Because primary rebalancing only reassigns markers and does not cause any bucket copies to move between peers, it occurs quickly.

Data rebalancing

The goal of data rebalancing is to balance the storage distribution across the peer nodes.

Data rebalancing redistributes bucket copies, so that each peer has approximately the same number of copies. It balances searchable, non-searchable, and primary copies.

During data rebalancing, the cluster moves bucket copies from peers with more copies to peers with fewer copies. Since this type of rebalancing includes searchable copies, it overcomes the limitation inherent in primary rebalancing and achieves a significantly better balance of primaries.

Because data rebalancing involves significant fixup activity, such as moving bucket copies between peers, it can be a slow and lengthy process.

Rebalance indexer cluster primary bucket copies

When you start or restart a master or peer node, the master rebalances the set of primary bucket copies across the peers, in an attempt to spread the primary copies as equitably as possible. Ideally, if you have four peers and 300 buckets, each peer would hold 75 primary copies. The purpose of primary rebalancing is to even the search load across the set of peers.

How primary rebalancing works

To achieve primary rebalancing, the master reassigns the primary state from existing bucket copies to searchable copies of the same buckets on other peers, as necessary. This rebalancing is a best-effort attempt; there is no guarantee that full, perfect rebalance will result.

Primary rebalancing occurs automatically whenever a peer or master node joins or rejoins the cluster. In the case of a rolling restart, rebalancing occurs once, at the end of the process.

Note: Even though primary rebalancing occurs when a new peer joins the cluster, that peer won't participate in the rebalancing, because it does not yet have any bucket copies.
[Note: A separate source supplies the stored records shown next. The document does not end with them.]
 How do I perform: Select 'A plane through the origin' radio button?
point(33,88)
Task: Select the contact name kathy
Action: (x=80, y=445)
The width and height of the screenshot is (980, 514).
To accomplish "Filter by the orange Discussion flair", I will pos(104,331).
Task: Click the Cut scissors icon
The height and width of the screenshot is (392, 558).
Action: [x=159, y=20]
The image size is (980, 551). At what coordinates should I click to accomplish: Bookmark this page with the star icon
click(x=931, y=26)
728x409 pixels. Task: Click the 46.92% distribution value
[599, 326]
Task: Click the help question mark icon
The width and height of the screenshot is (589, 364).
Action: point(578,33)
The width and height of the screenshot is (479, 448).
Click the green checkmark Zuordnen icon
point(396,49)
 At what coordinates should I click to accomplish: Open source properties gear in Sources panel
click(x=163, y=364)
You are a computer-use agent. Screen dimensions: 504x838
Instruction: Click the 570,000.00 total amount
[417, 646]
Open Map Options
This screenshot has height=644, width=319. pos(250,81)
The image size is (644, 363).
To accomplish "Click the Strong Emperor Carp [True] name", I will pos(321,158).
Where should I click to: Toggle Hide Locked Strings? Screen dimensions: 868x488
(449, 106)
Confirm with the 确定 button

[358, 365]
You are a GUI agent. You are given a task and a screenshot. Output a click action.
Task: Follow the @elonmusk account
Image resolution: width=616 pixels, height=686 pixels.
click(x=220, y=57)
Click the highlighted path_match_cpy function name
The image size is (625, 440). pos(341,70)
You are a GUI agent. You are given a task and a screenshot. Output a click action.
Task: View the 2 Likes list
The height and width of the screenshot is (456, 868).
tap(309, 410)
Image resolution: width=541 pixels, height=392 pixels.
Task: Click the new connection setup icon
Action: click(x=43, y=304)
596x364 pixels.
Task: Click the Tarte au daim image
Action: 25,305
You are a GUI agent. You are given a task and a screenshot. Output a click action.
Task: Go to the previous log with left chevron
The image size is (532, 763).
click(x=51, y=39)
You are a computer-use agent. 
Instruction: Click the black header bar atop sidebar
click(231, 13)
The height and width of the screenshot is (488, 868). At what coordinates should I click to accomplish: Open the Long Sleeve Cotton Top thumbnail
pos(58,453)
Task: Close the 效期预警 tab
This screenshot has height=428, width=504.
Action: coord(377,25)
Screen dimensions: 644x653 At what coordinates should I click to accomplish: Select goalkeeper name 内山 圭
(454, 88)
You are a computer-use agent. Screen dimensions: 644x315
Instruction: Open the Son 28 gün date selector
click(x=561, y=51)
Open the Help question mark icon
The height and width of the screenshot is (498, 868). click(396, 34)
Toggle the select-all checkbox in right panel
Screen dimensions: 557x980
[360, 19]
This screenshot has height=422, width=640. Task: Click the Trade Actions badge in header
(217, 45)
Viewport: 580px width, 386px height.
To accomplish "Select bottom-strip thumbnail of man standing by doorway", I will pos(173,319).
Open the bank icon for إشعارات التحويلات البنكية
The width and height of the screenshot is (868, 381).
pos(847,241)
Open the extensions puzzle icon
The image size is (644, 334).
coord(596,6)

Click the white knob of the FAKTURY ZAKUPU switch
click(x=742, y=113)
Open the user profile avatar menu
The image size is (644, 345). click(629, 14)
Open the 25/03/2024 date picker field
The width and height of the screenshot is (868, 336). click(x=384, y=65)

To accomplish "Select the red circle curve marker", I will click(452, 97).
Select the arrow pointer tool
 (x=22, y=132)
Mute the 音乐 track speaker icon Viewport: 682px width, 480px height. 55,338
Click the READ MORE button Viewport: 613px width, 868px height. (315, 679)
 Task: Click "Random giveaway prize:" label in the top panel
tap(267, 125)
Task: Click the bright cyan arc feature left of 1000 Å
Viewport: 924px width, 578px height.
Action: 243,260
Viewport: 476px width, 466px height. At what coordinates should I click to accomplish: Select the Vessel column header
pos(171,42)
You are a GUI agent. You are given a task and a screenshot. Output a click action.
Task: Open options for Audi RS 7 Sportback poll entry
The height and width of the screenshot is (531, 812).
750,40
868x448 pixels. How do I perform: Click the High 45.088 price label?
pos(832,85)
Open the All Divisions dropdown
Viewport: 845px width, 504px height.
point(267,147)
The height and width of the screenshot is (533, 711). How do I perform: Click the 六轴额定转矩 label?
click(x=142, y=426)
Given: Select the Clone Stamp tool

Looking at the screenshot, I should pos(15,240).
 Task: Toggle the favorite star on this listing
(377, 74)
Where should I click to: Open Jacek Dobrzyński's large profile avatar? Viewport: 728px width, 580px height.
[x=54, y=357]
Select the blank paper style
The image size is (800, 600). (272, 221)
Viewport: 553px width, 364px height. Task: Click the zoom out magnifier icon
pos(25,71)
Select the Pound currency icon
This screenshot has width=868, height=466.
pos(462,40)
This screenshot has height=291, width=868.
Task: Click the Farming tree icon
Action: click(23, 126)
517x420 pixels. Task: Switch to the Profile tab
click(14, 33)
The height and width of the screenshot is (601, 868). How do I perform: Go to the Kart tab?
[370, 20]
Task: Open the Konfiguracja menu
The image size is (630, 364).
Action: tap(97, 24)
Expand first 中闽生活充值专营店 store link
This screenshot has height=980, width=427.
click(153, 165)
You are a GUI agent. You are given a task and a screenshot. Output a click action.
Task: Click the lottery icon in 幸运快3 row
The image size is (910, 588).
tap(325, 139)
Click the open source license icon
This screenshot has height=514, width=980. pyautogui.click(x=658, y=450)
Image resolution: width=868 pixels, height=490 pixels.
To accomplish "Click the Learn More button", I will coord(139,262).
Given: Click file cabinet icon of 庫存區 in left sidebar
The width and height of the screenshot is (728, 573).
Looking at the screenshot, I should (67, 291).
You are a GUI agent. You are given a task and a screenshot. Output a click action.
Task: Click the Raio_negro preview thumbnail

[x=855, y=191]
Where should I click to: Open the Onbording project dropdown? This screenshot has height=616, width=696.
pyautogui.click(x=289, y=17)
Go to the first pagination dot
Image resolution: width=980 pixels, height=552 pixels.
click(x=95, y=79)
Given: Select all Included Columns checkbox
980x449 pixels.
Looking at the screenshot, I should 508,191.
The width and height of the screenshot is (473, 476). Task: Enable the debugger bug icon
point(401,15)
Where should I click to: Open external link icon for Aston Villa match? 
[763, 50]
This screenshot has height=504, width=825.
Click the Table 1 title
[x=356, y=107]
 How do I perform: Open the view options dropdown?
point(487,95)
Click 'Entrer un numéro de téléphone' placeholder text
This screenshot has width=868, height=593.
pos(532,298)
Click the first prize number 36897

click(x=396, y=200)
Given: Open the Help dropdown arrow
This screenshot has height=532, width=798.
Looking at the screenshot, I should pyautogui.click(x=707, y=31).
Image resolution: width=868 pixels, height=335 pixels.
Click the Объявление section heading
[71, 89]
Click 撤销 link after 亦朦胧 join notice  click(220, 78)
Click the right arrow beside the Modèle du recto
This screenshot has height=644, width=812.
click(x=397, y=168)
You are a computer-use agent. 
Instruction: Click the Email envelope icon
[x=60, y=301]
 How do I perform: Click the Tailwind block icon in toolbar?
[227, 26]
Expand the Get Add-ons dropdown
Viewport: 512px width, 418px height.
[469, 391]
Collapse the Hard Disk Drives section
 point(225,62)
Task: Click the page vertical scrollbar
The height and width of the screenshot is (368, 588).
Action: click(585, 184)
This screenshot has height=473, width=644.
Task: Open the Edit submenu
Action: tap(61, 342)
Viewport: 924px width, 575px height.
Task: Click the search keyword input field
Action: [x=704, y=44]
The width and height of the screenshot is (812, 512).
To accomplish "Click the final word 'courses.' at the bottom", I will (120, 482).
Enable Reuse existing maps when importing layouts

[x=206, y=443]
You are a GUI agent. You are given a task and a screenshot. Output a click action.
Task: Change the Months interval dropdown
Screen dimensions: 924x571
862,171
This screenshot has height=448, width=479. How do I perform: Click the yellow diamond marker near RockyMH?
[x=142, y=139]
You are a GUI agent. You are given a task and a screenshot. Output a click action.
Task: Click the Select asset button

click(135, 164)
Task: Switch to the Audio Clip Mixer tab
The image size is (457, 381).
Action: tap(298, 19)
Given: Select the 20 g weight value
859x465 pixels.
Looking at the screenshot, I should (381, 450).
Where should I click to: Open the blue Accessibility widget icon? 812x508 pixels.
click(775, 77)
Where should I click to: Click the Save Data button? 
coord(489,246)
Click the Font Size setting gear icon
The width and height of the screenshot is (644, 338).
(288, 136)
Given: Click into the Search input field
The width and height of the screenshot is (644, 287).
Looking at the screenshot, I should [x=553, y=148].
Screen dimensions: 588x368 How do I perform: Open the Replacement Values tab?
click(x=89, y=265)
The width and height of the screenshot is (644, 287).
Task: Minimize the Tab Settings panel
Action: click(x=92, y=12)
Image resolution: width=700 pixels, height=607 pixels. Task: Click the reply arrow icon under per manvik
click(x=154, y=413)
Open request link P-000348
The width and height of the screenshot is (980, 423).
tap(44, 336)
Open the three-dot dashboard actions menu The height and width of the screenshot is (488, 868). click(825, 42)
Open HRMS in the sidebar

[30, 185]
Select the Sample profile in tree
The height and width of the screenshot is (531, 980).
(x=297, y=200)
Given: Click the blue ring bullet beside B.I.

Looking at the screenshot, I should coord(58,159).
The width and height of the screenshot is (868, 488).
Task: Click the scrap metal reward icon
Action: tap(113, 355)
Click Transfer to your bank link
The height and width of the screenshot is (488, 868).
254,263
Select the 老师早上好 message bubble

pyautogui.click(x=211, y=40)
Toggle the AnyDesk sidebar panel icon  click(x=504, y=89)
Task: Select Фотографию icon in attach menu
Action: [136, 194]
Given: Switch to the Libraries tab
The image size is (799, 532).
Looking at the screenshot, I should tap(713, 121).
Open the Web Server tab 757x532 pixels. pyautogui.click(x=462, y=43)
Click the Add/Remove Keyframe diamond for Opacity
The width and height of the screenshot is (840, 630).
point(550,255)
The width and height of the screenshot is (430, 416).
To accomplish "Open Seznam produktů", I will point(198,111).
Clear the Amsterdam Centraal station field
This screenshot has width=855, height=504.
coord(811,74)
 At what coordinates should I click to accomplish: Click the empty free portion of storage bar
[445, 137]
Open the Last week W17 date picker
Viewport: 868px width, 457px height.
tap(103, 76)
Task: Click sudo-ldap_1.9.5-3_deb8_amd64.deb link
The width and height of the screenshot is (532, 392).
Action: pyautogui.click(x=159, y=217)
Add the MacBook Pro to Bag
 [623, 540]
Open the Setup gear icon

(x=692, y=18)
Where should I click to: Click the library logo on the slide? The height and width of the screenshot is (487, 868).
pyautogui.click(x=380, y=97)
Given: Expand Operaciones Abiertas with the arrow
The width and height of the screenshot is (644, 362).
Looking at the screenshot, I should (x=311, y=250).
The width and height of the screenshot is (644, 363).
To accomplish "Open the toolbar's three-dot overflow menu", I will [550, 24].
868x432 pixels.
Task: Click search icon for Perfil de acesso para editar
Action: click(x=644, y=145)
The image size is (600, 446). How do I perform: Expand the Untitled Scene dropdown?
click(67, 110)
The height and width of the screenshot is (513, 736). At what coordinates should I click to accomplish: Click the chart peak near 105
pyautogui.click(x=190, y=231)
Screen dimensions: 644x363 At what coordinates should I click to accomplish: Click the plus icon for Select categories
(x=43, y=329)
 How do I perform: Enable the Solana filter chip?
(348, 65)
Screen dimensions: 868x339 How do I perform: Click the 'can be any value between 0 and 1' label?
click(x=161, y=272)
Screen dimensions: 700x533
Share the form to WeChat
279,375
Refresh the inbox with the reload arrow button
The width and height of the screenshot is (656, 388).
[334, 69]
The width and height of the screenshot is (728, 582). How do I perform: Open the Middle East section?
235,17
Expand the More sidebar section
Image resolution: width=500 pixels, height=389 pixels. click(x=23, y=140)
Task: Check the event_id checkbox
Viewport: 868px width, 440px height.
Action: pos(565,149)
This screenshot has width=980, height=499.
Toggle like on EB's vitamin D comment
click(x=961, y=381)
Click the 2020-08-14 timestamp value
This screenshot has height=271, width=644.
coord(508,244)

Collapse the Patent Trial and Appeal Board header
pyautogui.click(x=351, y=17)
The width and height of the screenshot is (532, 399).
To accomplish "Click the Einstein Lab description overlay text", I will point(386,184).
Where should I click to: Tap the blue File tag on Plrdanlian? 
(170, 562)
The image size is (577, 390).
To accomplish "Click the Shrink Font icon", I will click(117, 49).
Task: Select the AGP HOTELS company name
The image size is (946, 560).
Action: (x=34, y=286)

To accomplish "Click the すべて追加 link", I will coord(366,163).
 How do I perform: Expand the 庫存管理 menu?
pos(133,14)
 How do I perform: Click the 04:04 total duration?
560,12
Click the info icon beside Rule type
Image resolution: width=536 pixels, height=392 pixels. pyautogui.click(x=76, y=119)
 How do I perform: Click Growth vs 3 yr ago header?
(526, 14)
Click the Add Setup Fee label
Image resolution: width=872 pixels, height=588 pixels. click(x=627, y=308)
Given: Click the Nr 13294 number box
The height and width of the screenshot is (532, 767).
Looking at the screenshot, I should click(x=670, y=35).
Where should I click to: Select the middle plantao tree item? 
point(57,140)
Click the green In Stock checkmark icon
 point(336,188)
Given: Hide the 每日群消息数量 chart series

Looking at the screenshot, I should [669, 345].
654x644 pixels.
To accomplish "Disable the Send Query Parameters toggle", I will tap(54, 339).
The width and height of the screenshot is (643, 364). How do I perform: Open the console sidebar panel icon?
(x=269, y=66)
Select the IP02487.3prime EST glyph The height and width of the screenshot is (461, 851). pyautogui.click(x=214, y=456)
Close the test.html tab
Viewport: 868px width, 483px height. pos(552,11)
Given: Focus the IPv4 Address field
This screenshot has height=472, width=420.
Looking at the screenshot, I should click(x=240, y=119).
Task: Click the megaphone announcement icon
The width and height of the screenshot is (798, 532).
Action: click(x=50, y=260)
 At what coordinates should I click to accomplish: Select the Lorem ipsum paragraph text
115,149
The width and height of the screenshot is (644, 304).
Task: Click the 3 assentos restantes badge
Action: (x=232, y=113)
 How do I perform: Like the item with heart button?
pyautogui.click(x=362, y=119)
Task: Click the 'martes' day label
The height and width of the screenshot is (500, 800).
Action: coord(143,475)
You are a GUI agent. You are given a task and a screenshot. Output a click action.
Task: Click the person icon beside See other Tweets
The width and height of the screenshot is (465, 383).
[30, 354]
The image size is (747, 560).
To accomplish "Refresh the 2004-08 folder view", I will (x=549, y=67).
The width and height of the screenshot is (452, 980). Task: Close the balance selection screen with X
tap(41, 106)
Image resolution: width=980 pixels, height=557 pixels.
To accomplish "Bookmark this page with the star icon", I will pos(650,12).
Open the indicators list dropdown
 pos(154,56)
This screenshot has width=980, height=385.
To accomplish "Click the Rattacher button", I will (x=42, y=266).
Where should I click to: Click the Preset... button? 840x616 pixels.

The rebalancing takes place among any existing peers that have searchable bucket copies.

When performing primary rebalancing on a bucket, the master just reassigns the primary state from one searchable copy to another searchable copy of the same bucket, if there is one and if, by doing so, the balance of primaries across peers will improve. It does not cause peers to stream bucket copies, and it does not cause peers to make unsearchable copies searchable. If an existing peer does not have any searchable copies, it will not gain any primaries during rebalancing.

Initiate primary rebalancing manually

If you want to initiate the primary rebalancing process manually, you can either restart a peer or hit the /services/cluster/master/control/control/rebalance_primaries REST endpoint on the master. For example, run this command on the master node:

curl -k -u admin:pass --request POST \
  https://localhost:8089/services/cluster/master/control/control/rebalance_primaries

For more information, refer to the REST API documentation for cluster/master/control/control/rebalance_primaries.

Rebalance primaries on a multisite cluster

There are a few differences in how primary rebalancing works in a multisite cluster. In a multisite cluster, multiple sites typically have full sets of primary copies. When you rebalance the cluster, the rebalancing occurs independently for each site. For example, in a two-site cluster, the cluster separately rebalances the primaries in site1 and site2. It does not shift primaries between the two sites.

The start or restart of a peer on any site triggers primary rebalancing on all sites. For example, if you restart a peer on site1 in a two-site cluster, rebalancing occurs on both site1 and site2.

View the number of primaries on a peer

To gain insight into the primary load for any peer, you can use the cluster/master/peers endpoint to view the number of primaries that the peer currently holds. The primary_count shows the number of primaries that the peer holds for its local site. The primary_count_remote shows the number of primaries that the peer holds for non-local sites, including site0.

By using this endpoint on all your peers, you can determine whether the cluster could benefit from primary rebalancing.

See the REST API documentation for cluster/master/peers.

Summary of indexer cluster primary rebalancing

Primary rebalancing is the rebalancing of the primary assignments across existing searchable copies in the cluster.

It occurs under these circumstances:

A peer joins or rejoins a cluster.
At the end of a rolling restart.
A master rejoins the cluster.
You manually hit the rebalance_primaries REST endpoint on the master.

Rebalance indexer cluster data

To rebalance indexer cluster data, you rebalance the set of bucket copies so that each peer holds approximately the same number of copies. This helps ensure that each peer has a similar storage distribution.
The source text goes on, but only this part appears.